Masih continues to explore the theme of intimacy in the story, “Ghost Dance.” Brandy, a divorced man, moves to a mining town that has been restored to a tourist attraction in Montana hoping to start over and rebuild his life. Brandy is closed off out of fear and the need for protection, although “what he was really scared of was himself.” Others in town pull him back into their world for a while, but Brandy always remains separate, especially once he starts hearing a ghost. The “silk against silk” sound he hears is the ghost of a school teacher who lies on a bed sobbing. Brandy reaches out to comfort her, but she disappears. The ephemeral connection between man and ghost parallels the transitory connection all humans experience. The intimacy between the ghost and Brandy is “as close as two different centuries could get without destroying the other’s illusion.” Masih knows the mystery of love relies as much on what is imagined about the beloved as what is real.

In “Say Bridgette, Please,” a young woman fails to connect with a man through sex. Mourning the death of her father and the boredom of summer, Bridgette seduces a man through her need to belong, to transcend her experience of living “right side up in an upside-down world.” But sex fails to deliver the sense of belonging she craves. The man’s scent lingers on her skin, and she plucks “a few flowers from the vine near her head to lay them on her chest to cover the scent.” The healing power of nature restores her sense of self, and she is able to write her name in the packed earth, both claiming her sense of belonging to the world and differentiating herself as an individual of value.
Some of the stories continue with the theme of connecting through nature. In “Suspended,” a woman survives an automobile accident with the help of a tree “who loves her too much to drop her.” When the woman is finally rescued a week later, “she still cries in grief when they (the rescuers) have to chainsaw through a heavy limb to release her.” The woman’s relationship with the tree reflects the biblical notion of the greatest love of all, which is to lay down one’s life for a friend. The tree allows itself to be sacrificed for the woman’s sake.
Other stories feature the hope for continual human connection, such as in “Huldi,” a story describing a young bride’s marriage preparations in India. The transformation from single to married, moving from one family to the creation of another through the loving bonds of sensual connection is best summed up by the narrator who “closes her eyes, imagines that Mama’s hands are his (her future husband’s).” In “Delight,” a disfigured young woman working in a candy shop in Puerto Rico discovers the tenderness of unconditional love in a visiting surfer who promises to come back for her.
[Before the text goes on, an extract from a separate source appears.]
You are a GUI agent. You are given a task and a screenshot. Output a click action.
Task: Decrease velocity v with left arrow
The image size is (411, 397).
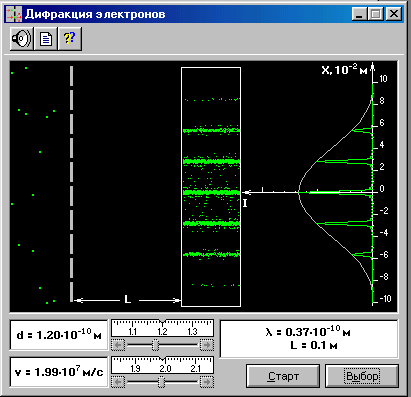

All in all, Masih triumphs in her ability to convey the failure and success of the human longing for connectedness and individuality through her rich, poetic stories. Each story drips with striking images such as “evening’s August melon light,” “windows glazed with the fog of her breath,” “sesame seeds…like schools of white reef fish,” and “raining liquid sunshine.” Metaphors such as the machete in “The Guide, the Tourist, and the Animal Doctor” tie the story together and deliver a deeper meaning. Although the exotic locations from the Caribbean to India satisfy a level of voyeuristic curiosity, they more importantly unify the themes of longing, loneliness, and connection that affect all humans, regardless of their culture. I highly recommend picking up a copy of Where the Dog Star Never Glows by Tara L. Masih. The book is slim enough to devour in a weekend, although the stories, so textured and layered, are best savored one story at a time with long spaces in between to breathe and feel and dream.